Trump’s former USDA chief economist warns the shutdown makes the president’s $15 billion farmer bailout a fantasy: ‘You can’t just flip a switch’

By Eva RoytburgFellow, News
Eva RoytburgFellow, News

    Eva is a fellow on Fortune's news desk.

    Sasha RogelbergBy Sasha RogelbergReporter

    Sasha Rogelberg is a reporter and former editorial fellow on the news desk at Fortune, covering retail and the intersection of business and popular culture.

    Donald Trump speaks in front of a green "Farmers for Trump" background.
    The former USDA chief economist under President Donald Trump warned finding funds for his proposed farmer bailout is "very complicated."
    Scott Olson—Getty Images

    President Donald Trump’s plan to use tariff revenue to bail out farmers could be stalled by the ongoing government shutdown.

    Trump said last month the administration would roll out subsidies for struggling farmers using revenue from his sweeping tariff policies. The White House will imminently announce a bailout plan that could put up to $15 billion in farmers’ pockets, Reuters reported, citing anonymous sources. Trump has said the aid would come from tariff revenues, but experts say that’s far easier said than done.

    “How to fund this bailout is very complicated, and different than it was in 2018,” Joe Glauber, former chief economist at the U.S. Department of Agriculture during Trump’s first term, told Fortune. “You’d need Congress to reallocate tariff revenues. USDA can’t just say, ‘We’re going to take all that money and give it to farmers.’ That takes an act of Congress, and that’s tricky when the government isn’t even open.”

    Trump’s move to lend a hand to farmers mirrors his first administration playbook, when the agricultural industry was similarly battered by tariffs pricing American farmers out of global markets. According to a 2022 USDA report, U.S. farmers lost $27 billion in agricultural exports between mid-2018 and 2019.

    Glauber explained that during Trump’s first term, the administration tapped unused funds from the Commodity Credit Corporation—a Depression-era agency with a $30 billion spending cap—to pay farmers about $25 billion in 2018 and 2019. But that pool has already been stretched thin by recent income-support programs, and Congress hasn’t yet replenished it this fiscal year.

    Even if the White House found the money, the logistics are daunting.

    “You can’t just flip a switch,” Glauber said. “The Farm Service Agency offices that process payments are closed right now. You’d have to call back ‘essential employees,’ get new regulations written, and design a whole new program. That takes time and manpower, and you can’t do that without a functioning government.”

    An ailing agricultural economy

    The American agricultural industry is reeling from the impact of Trump’s tariffs, which have hiked up prices of equipment such as tractors and fertilizer, as well as led major imports such as China to snub U.S. farmers in favor of countries such as Argentina and Brazil with lower export taxes. China received about a quarter of the U.S.’s soybean exports in 2024, but it hasn’t placed any orders for the U.S. crop since May, according to U.S. Department of Agriculture data.

    “The frustration is overwhelming,” the American Soybean Association (ASA) President Caleb Ragland said in a statement last month. “The farm economy is suffering while our competitors supplant the United States in the biggest soybean import market in the world.”

    While Trump argues that his plan will protect “our great American farmers,” Glauber cautioned that payouts can’t repair the long-term damage of eroded trust in U.S. reliability.

    “Checks in 2018 and 2019 covered short-term losses,” he said, “but the long-run consequence was that China stopped seeing the U.S. as a dependable supplier. Brazil’s market share in China jumped from about 45% to 70%. Those shifts don’t reverse overnight.”

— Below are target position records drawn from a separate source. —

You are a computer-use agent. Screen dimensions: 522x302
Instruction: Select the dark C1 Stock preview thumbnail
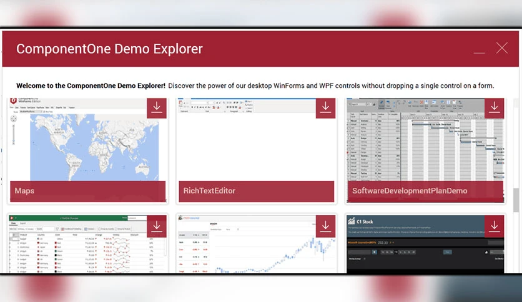coord(425,244)
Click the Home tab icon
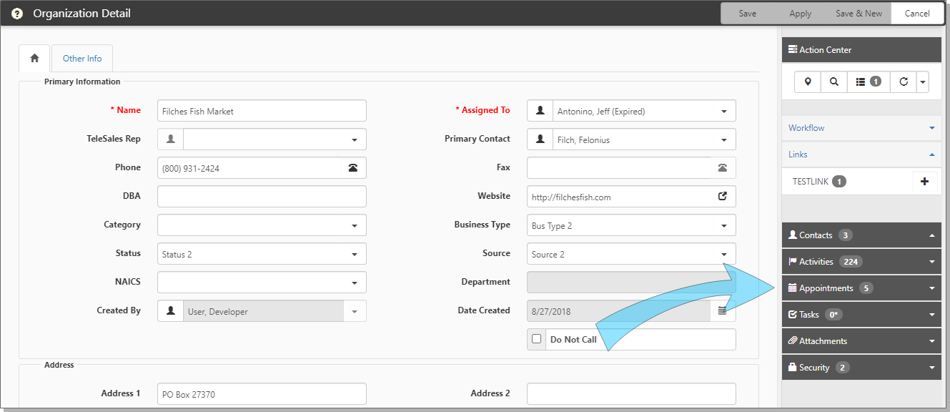Image resolution: width=950 pixels, height=412 pixels. tap(34, 59)
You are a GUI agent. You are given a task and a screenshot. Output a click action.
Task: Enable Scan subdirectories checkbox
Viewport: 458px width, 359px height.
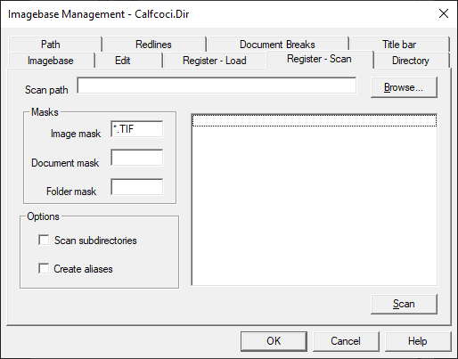click(44, 240)
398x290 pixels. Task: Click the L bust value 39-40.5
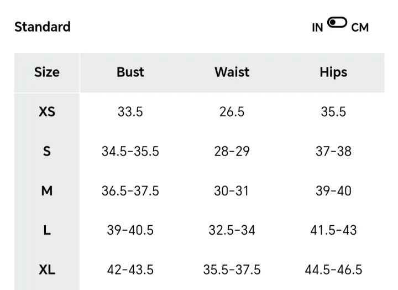(x=130, y=230)
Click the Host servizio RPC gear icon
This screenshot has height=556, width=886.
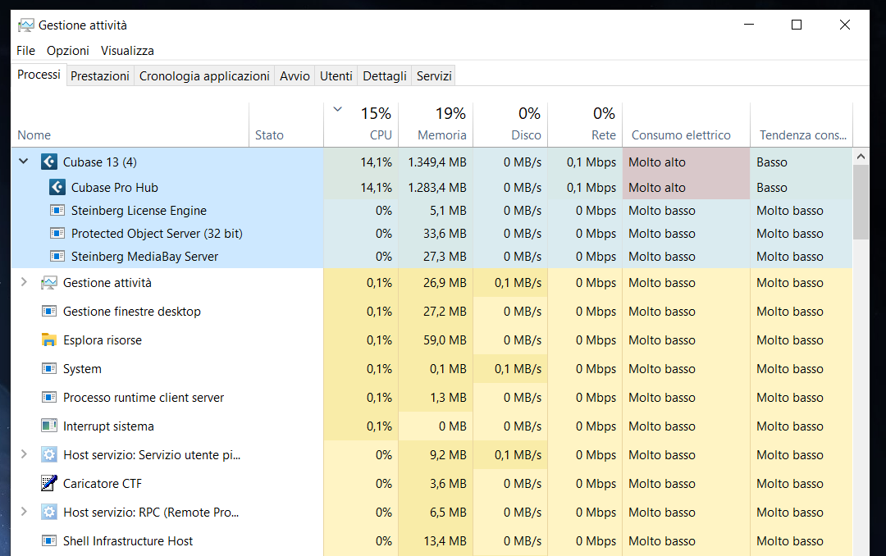click(x=49, y=513)
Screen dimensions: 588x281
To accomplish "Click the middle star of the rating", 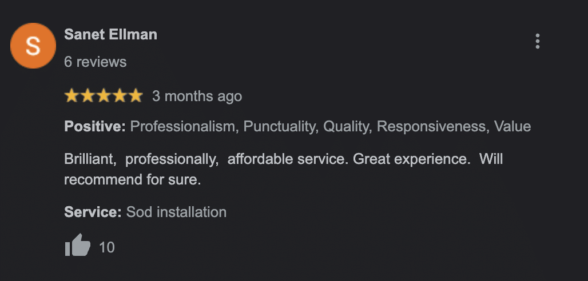I will [x=104, y=96].
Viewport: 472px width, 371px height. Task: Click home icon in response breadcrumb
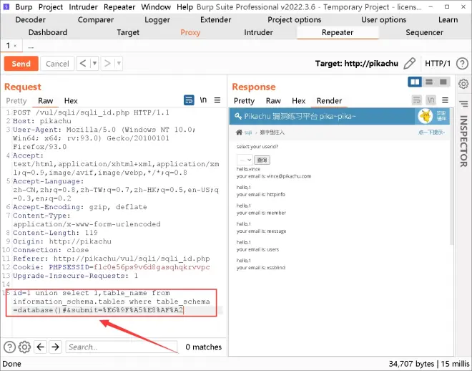tap(239, 133)
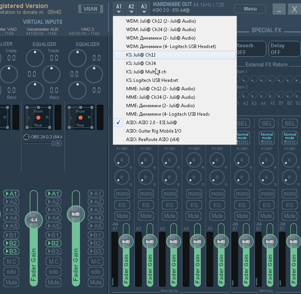Viewport: 301px width, 294px height.
Task: Enable mono on the A3 bus strip
Action: 169,194
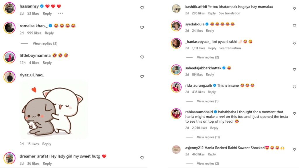This screenshot has width=299, height=168.
Task: Like kashifk.afridi's comment with heart icon
Action: (294, 8)
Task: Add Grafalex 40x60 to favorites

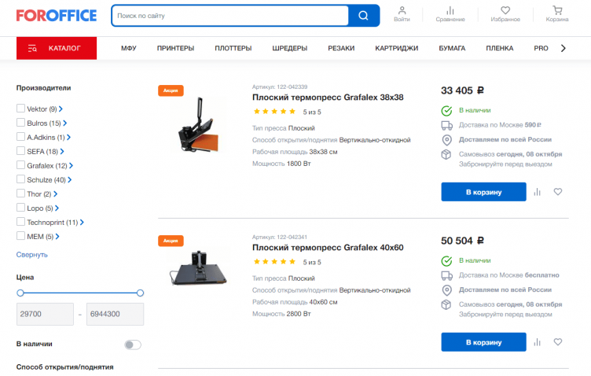Action: [x=558, y=342]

    Glauber noted that while previous bailouts softened the blow, they also created a form of “moral hazard.”

    “It buys off the loudest group of protestors,” he said. “Farmers don’t want to survive on bailout checks—they want to sell their crops. But these payments let policymakers off the hook.”

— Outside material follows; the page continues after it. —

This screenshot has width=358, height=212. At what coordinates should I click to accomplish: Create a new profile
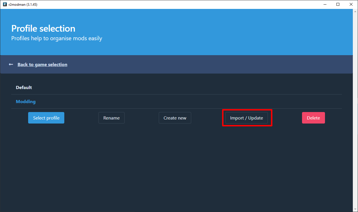click(175, 117)
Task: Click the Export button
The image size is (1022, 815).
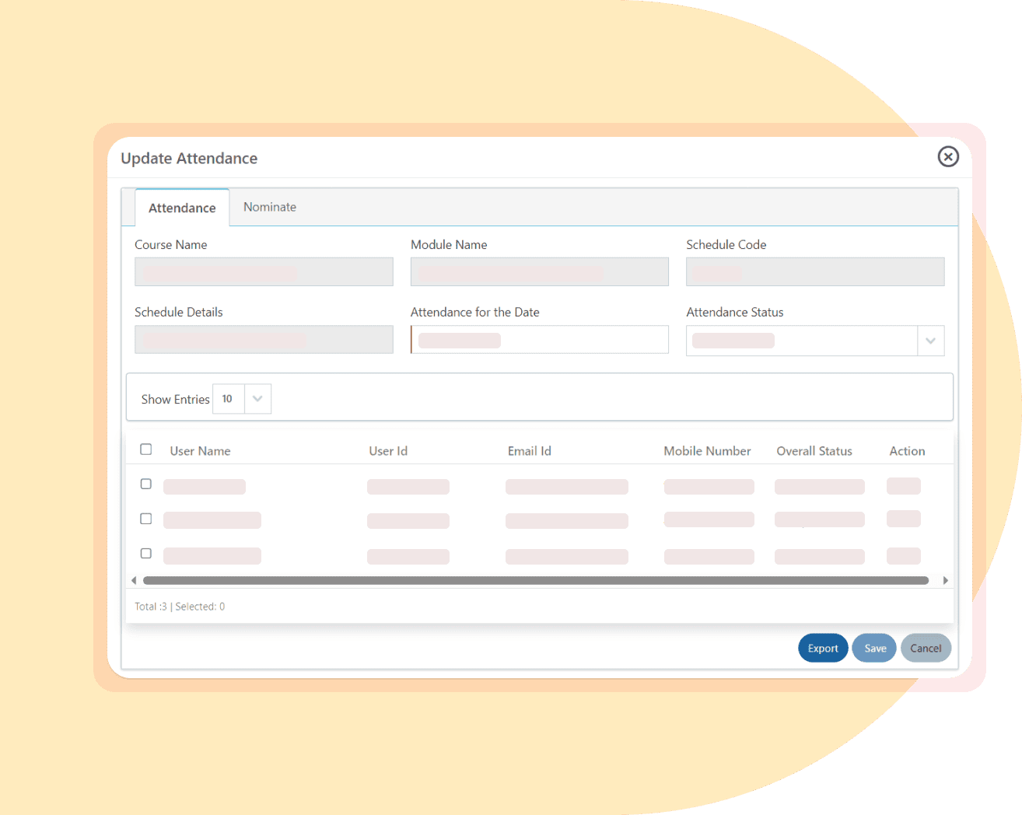Action: [x=823, y=649]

    Other economists agree another major bailout would do no favors for farmers looking to regain global market share from South American competitors.

    “It will compensate for the immediate economic losses due to tariffs, but it doesn’t necessarily improve the long-term competitiveness of agriculture on the global stage,” Wendong Zhang, an associate professor of applied economics and policy at Cornell University’s SC Johnson School of Business, told Fortune

    Pressures on the farm economy are meanwhile mounting: Farm operations filing for bankruptcy have inched up since 2022 and have continued to rise this year, according to the Federal Reserve Bank of Minneapolis. In the second quarter of 2025, there were 93 filings, up from 88 the quarter before and about double that of 2024’s fourth quarter, though filings are still below the record in early 2020, when 169 farms filed for bankruptcy. Margins for row-crop producers have thinned amid falling prices and high fertilizer costs. Glauber worried that even if this new package goes through, it will be another temporary fix rather than a solution.

    “You might compensate (for) losses this year,” he said, “but if trading partners see you as an unreliable supplier, they’ll go elsewhere. Prices can lure them back, but trust takes years.”